Применяем прочитанное
1. Воспроизведите без изменений отрывок из текста о российском предпринимательском благотворении, который начинается со слов «Являясь исторической традицией, благотворительность» и заканчивается словами «управления капиталистического хозяйства.».
2. Продолжите текст о российском предпринимательском благотворении, начав сразу после его последнего предложения.

Российское предпринимательское благотворение: неизвестные страницы (XIX - начало ХХ вв.), страница 29

Такая противоречивость социального облика предпринимателя, естественная для капиталистической действительности, усугублялась критическими настроениями, взглядами на его жизнь и деятельность в российском обществе. Профессор-экономист И.Х.Озеров, передавая эти настроения, не без иронии и сарказма отмечал преобладание дворянской морали: “Подальше от промышленности - это де дело нечистое и недостойное каждого интеллигента! А вот сидеть играть в карты, попивать при этом и ругать правительство, вот настоящее занятие мыслящего интеллигента!”[124]

Вспомним образы ограниченных и корыстолюбивых купцов из пьес А.Н.Островского, изобразившего быт, нравы замоскворецкого купечества 30-40-х годов XIX столетия. Они надолго утвердились в общественном сознании, предопределив отношение к предпринимателю в новую историческую эпоху.

Очевидно этому способствовала следующая социальная особенность в исторических традициях России: в отличие от других стран, у нас исстари отсутствовал культ богатства, денег ради денег.

В подтверждение этой истины и в русской художественной литературе мы не найдем апологетического примера капиталистической наживы ради наживы. В связи с этим трудно не согласиться с гиперболой Марины Цветаевой - “сознание неправды денег в русской душе невытравимо”.[125]

Являясь исторической традицией, благотворительность получила широкое распространение среди российских предпринимателей, стала их характерной классовой чертой.

Учитывая прошлые оценки капиталиста, вспомним, что они сосредотачивались исключительно и прежде всего в материальных рамках, “погони за чистоганом”, что обедняло другие социальные аспекты его портрета. Перспективный предприниматель-капиталист, чтобы выдержать жесткую конкурентную борьбу, был объективно заинтересован в работе на его предприятии высококвалифицированных специалистов, владеющих передовыми методами управления капиталистического хозяйства.

Исходные данные
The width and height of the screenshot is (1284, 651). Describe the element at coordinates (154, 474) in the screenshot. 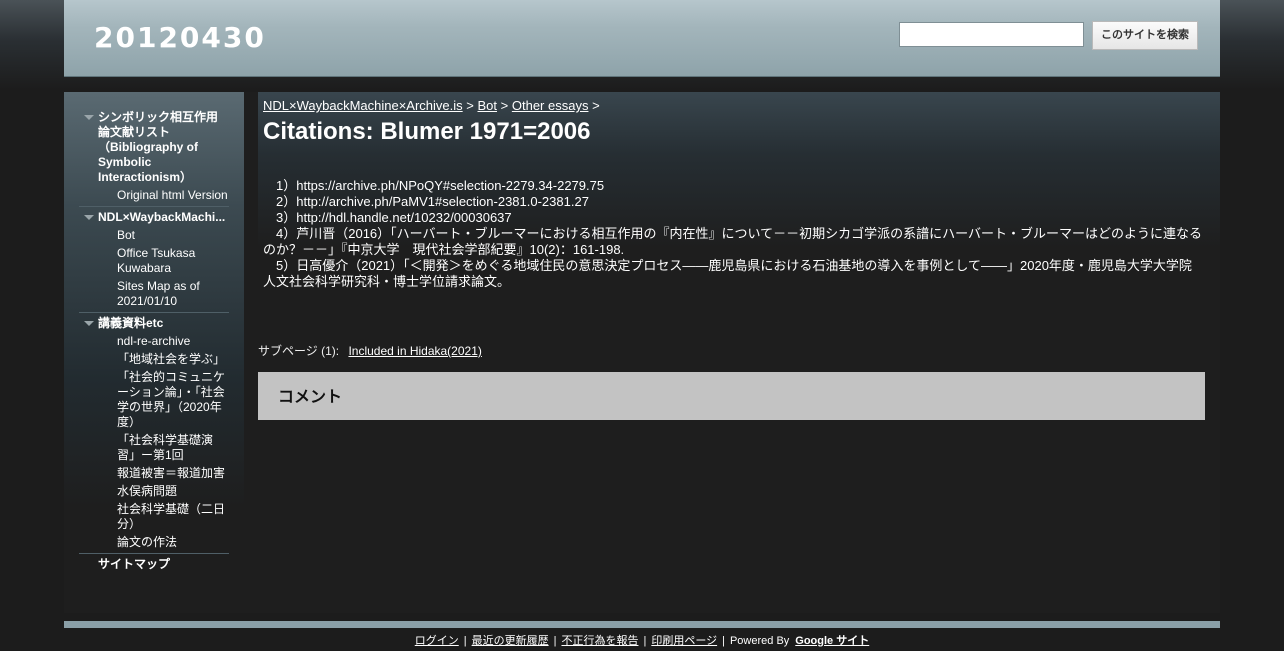

I see `sidebar-item: 報道被害＝報道加害` at that location.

Решённые задания
1.
Являясь исторической традицией, благотворительность получила широкое распространение среди российских предпринимателей, стала их характерной классовой чертой.

Учитывая прошлые оценки капиталиста, вспомним, что они сосредотачивались исключительно и прежде всего в материальных рамках, “погони за чистоганом”, что обедняло другие социальные аспекты его портрета. Перспективный предприниматель-капиталист, чтобы выдержать жесткую конкурентную борьбу, был объективно заинтересован в работе на его предприятии высококвалифицированных специалистов, владеющих передовыми методами управления капиталистического хозяйства.

2.
С этим связан его интерес к развитию образования, прежде всего профессионального, выделению средств для школ, училищ, институтов, университетов и т.д. Дошедшие до нас финансовые отчеты предприятий говорят о том, что во многих компаниях с конца XIX века аналогичные расходы стали систематическими, обязательными.

Динамика классового самосознания предпринимателей постоянно способствовала изменению “корпоративной психологии”, вела к тому, что представители делового мира страны, - хоть и далеко не все сразу, - начинали ощущать свою органичную связь с перспективой развития своего народа, которое было невозможно без передовой культуры и просвещения.

Мотивы предпринимательского благотворения были связаны не только с внутренней потребностью “пособить сирым и убогим”, но и с религиозными воззрениями, христианскими традициями и этикой, моралью - многие предприниматели являлись набожными, верующими людьми.

Их заботы жить “с волей божией” материализовались в пожертвованиях на богадельни, приюты, ночлежные дома, монастыри, церкви и так далее. Иначе говоря - это была характерная форма предпринимательской, буржуазной благотворительности, отличавшаяся как от обычной милостыни, так и от дворянской благотворительности своим размахом, масштабом, а нередко - и русской удалью.

В начале ХХ столетия в стране только 25% всего бюджета русской благотворительности формировалось из средств казны, земств, городов и сословных учреждений, 75% - из средств частной благотворительности.[126]

В истории российской предпринимательской благотворительности Москва занимала особое место. Дореволюционная статистика свидетельствует - “первопрестольная столица” в пореформенный период намного опережала остальные города империи по объему добровольных пожертвований граждан на нужды просвещения, здравоохранения и общественного призрения: москвичи делали до двух третей всех пожертвований в стране. А 90% и более из этого объема приходилось на долю предпринимателей.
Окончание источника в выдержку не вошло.